I ricercatori della Scuola Normale Superiore e dell’Università Vita-Salute San Raffaele hanno individuato quali aree del cervello si attivano per valutare la brillantezza di un oggetto grazie allo studio del meccanismo di un’illusione ottica e alla risonanza magnetica funzionale.

Milano, 31 agosto 2005. E’ capitato a tutti di essere colpiti dalla luminosità della luna piena, solo ora, però, grazie a una ricerca dell’ Università Vita-Salute San Raffaele , sono state scoperte quali aree del cervello ci permettano di capire se e quanto un oggetto sia luminoso e, quindi, di renderci conto di quanto sia brillante la luna nel cielo notturno. Si tratta di un importante passo avanti nel tentativo di disegnare una “mappa” del cervello che potrebbe permetterci di capire l’origine di problemi di alcune funzioni cerebrali.

Lo studio, condotto dai ricercatori dell’ Università Vita-Salute San Raffaele in collaborazione la Scuola Superiore Normale , l’ Istituto Stella Maris e il CNR di Pisa, verrà pubblicato domani sul numero di settembre di Neuron , una delle più importanti riviste di neuroscienze.

Grazie a uno scanner per la risonanza magnetica funzionale i ricercatori hanno potuto osservare quali aree del cervello dei soggetti si attivassero quando venivano presentate loro immagini con un particolare tipo di illusione ottica – un’illusione nota da tempo che spinge l’occhio umano a vedere un’immagine più brillante dello sfondo su cui si trova pur avendo la stessa identica luminosità – e quali entrassero in funzione quando veniva sottoposta loro la stessa immagine priva, però, di questa illusione.

Il meccanismo dell’illusione ottica è molto semplice: immaginiamo di avere una rappresentazione stilizzata della luna, rappresentata come una semplice circonferenza. L’immagine ha lo stesso colore, la stessa luminosità e lo stesso contrasto dello sfondo su cui si trova. Il contorno della luna è rappresentato solo attraverso una zona di colore più chiara all’interno e una zona più scura all’esterno. Qui l’inganno per il nostro cervello: l’immagine della luna, proprio a causa di questo bordo, viene percepita più luminosa rispetto allo sfondo che pure è esattamente dello stesso colore.

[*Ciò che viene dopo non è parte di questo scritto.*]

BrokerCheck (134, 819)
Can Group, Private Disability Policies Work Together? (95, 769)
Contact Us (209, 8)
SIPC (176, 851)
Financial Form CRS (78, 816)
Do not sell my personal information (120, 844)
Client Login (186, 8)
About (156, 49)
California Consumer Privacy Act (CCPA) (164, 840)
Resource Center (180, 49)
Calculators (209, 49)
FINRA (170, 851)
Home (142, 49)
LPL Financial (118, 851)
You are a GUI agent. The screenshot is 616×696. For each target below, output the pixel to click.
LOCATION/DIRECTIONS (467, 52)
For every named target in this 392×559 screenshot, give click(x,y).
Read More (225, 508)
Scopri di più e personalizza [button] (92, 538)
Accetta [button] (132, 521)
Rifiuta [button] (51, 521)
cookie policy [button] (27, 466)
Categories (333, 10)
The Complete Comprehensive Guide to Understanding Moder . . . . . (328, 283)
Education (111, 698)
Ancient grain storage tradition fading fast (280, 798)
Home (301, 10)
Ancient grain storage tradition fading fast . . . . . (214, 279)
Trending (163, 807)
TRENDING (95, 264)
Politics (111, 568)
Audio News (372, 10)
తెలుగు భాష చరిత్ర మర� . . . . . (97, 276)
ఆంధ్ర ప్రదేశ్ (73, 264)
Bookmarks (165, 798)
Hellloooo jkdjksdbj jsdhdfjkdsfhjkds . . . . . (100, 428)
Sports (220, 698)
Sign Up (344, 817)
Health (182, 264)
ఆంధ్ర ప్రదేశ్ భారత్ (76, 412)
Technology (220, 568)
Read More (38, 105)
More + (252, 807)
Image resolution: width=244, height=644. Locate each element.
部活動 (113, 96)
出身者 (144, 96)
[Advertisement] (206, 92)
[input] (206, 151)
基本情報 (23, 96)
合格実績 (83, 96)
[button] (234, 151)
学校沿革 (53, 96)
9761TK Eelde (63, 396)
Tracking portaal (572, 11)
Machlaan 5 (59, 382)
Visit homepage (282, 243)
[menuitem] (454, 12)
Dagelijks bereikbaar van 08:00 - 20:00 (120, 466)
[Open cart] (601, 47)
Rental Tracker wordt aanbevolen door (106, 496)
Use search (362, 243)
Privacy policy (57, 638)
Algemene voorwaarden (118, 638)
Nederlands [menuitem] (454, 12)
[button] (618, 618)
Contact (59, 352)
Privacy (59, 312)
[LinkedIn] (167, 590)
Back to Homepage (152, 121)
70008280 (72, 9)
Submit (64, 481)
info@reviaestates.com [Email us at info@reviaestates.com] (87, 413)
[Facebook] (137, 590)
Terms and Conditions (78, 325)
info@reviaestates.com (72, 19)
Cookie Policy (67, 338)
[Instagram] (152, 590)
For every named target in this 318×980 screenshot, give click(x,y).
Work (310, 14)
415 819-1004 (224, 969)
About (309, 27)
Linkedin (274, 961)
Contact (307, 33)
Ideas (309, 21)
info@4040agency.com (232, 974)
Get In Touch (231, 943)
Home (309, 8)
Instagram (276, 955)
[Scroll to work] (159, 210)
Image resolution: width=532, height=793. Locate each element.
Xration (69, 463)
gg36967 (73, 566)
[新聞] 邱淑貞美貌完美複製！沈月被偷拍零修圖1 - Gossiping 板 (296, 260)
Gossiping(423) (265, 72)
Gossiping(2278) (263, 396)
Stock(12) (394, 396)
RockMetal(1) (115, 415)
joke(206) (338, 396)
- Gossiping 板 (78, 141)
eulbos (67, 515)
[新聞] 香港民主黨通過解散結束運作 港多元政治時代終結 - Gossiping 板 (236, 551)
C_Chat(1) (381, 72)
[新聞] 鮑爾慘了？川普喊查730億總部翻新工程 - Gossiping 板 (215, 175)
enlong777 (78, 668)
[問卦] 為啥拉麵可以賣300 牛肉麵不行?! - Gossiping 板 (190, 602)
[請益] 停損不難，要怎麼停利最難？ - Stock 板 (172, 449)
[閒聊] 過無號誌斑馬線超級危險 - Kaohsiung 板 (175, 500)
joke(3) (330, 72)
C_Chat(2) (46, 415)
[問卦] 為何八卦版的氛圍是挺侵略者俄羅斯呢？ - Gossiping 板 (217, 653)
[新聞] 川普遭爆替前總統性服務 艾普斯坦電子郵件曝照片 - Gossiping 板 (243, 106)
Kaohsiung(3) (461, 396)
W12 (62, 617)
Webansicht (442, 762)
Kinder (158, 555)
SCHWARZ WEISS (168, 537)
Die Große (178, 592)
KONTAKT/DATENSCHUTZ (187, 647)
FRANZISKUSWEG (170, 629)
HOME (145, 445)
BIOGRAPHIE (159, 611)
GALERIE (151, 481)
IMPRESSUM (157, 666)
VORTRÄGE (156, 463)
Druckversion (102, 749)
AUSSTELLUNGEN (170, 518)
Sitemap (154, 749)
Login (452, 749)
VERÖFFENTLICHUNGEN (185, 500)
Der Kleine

L’illusione può essere addirittura invertita: se il bordo chiaro viene posto all’esterno e quello scuro all’interno la figura sembrerà meno brillante rispetto allo sfondo, quasi una luna “nera”.

Se poi i due bordi, quello più chiaro e quello più scuro, vengono sostituiti, per esempio, da una semplice linea l’illusione scompare facendo apparire la luna per come è, cioè dello stesso colore dello sfondo.

I ricercatori dell’ Università Vita-Salute San Raffaele hanno presentato nel corso dell’esperimento due versioni della stessa immagini ai soggetti, alternando quella dove l’illusione ottica era presente a quella dove invece era assente.

Le immagini dell’attività cerebrale ricavate dalla risonanza magnetica hanno mostrato che le aree del cervello attivate dalle due versioni dell’immagine erano le stesse, fatta eccezione, però, per due aree della corteccia che entravano in gioco solo quando era presente l’illusione ottica.

Questa la novità dello studio: se l’illusione ottica falsa la nostra capacità di valutare il chiaro-scuro, allora va attribuita a queste aree cerebrali questa specifica funzione.

Si tratta inoltre di un’interessante conferma della teoria che immagina il nostro cervello organizzato in moduli, dotati ognuno di una specifica funzione.

“Il mondo visivo, così come viene elaborato dal nostro cervello” – sottolinea Maria Concetta Morrone, docente di psicologia fisiologica avanzata presso la facoltà di Psicologia dell’ Università Vita-Salute San Raffaele e uno degli autori della ricerca – “è molto diverso da quello fisico. Una consapevolezza che non è nuova: quest’illusione ottica era infatti già nota agli artisti cinesi sin dal XIII secolo la utilizzavano con efficacia per dare maggiore risalto alle figure rappresentate sulle ceramiche. Solo oggi, però, siamo riusciti a capire grazie alla risonanza magnetica funzionale dove sia il ‘trucco’ e quali aree del cervello vengano ‘ingannate’.”

Lo studio è stato possibile grazie a finanziamenti del Miur (Ministero dell’Educazione, Università e Ricerca).